Un día, en verano, Zuhaitz y unos amigos se fumaron unos porros de marihuana y su cabeza explotó, se aceleró hasta el punto de no ser capaz de controlar sus propios pensamientos. Es algo más habitual de lo que se puede pensar. Algunas intersecciones de la mente esperan agazapadas a que un reactivo como la hierba destruya sus mapas y aparezcan las ansiedades, las depresiones más severas o incluso brotes de esquizofrenia paranoide. Zuhaitz entró en una espiral de angustias y malos pensamientos de los que ya no sería capaz de salir solo. Necesitaba dar esquinazo a una vida que le había concedido fama y arrancado todo lo demás. Necesitaba dejar de ser el Zuhaitz Gurrutxaga futbolista de Primera División, el chico de la cantera que soñó con perder la Liga 2002-2003 porque no soportaba la idea de no ser capaz de disfrutarla. "¿Qué te pasa, Zuhaitz?", le preguntaban sus compañeros alertados por su extraño comportamiento. Y Zuhaitz tenía miedo incluso a responder.
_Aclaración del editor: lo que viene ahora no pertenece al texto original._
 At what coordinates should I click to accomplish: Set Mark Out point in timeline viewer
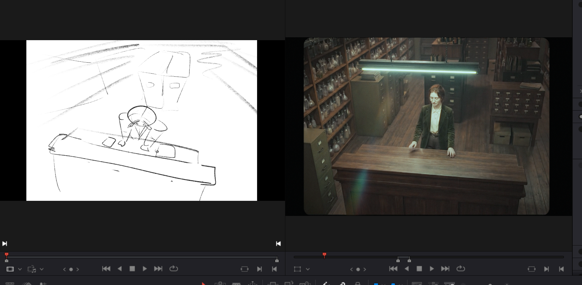point(561,269)
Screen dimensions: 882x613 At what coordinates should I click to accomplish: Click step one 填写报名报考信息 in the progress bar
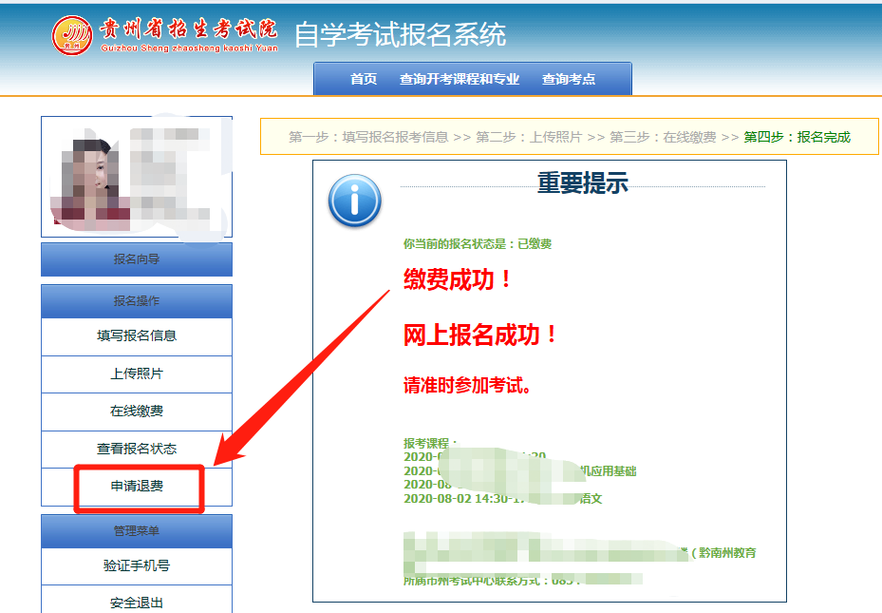(x=368, y=137)
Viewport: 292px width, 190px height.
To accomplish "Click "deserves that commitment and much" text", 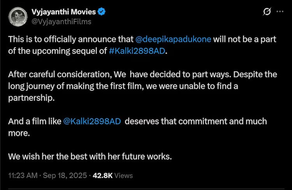I will 196,121.
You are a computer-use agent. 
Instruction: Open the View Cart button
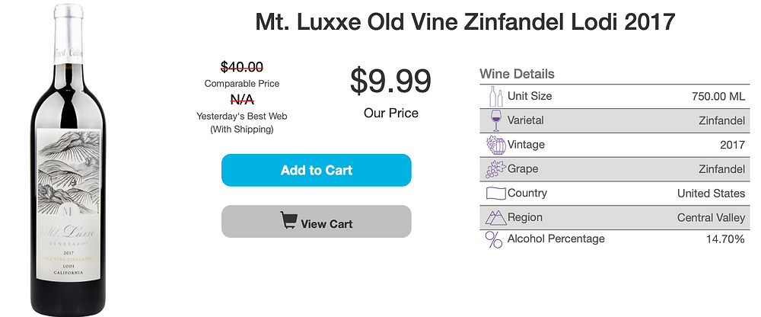click(317, 221)
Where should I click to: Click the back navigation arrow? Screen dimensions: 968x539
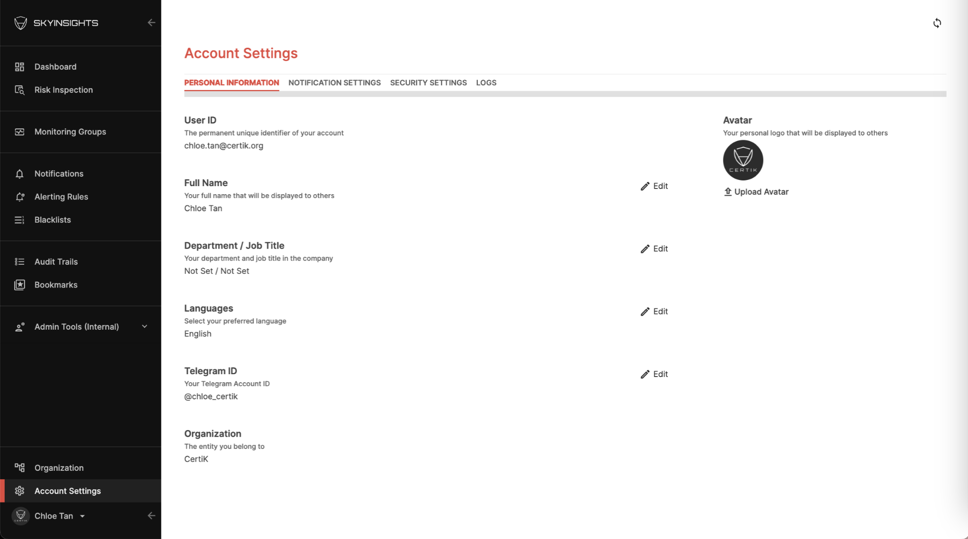click(x=151, y=23)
Es sencillo vivir en los zapatos de los demás, especialmente en los de un futbolista joven, famoso, tan bien pagado que cualquier trabajo nos parece esclavitud en comparación. Un buen amigo mío utilizaba las noches de borrachera para sermonearnos sobre lo que Ronaldinho debería haber hecho con su carrera, con su vida. "Suelta el porro cuando hables de cosas importantes", le decía otro más afín al talento y los intereses del brasileño. Nadie es tan bueno como la gente piensa que podría ser, especialmente un futbolista, que son los nuevos toreros. "¡Pica como tienes que picar!", le gritó un señor muy gordo al picador, otro señor muy gordo, pero a caballo, la primera vez que fui a una plaza de toros. "¡Baja y pícalo tú, hijo de la gran puta!", le gritó el otro desde el ruedo. Y claro, el tipo no bajó más que el tono y por unos apenas segundos, le metió una chupada ansiosa al puro que se traían entre manos y volvió a la carga cuando la bronca general le aseguraba un cierto grado de anonimato. Así somos un poco todos los que creemos saber qué hacer con la vida de los demás, que no con la nuestra.
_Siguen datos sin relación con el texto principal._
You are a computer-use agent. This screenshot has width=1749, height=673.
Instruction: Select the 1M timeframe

Zuhaitz Gurrutxaga encontró la ayuda que necesitaba y un nuevo camino que le llevó a convertir en monólogos humorísticos los peores momentos de su vida como futbolista: a menudo suele haber una salida, pero no es tan fácil de encontrar como la entrada. "Bastante he hecho en el fútbol teniendo la cabeza como la tenía", repite Zuhaitz para una entrevista en un periódico. Es una gran frase que resume una gran vida. O una parte de lo vivido, al menos. En aprender a contar lo que todavía está por venir reside una fracción de éxito total, ese que nadie envidia porque casi nunca sabemos lo que cuesta.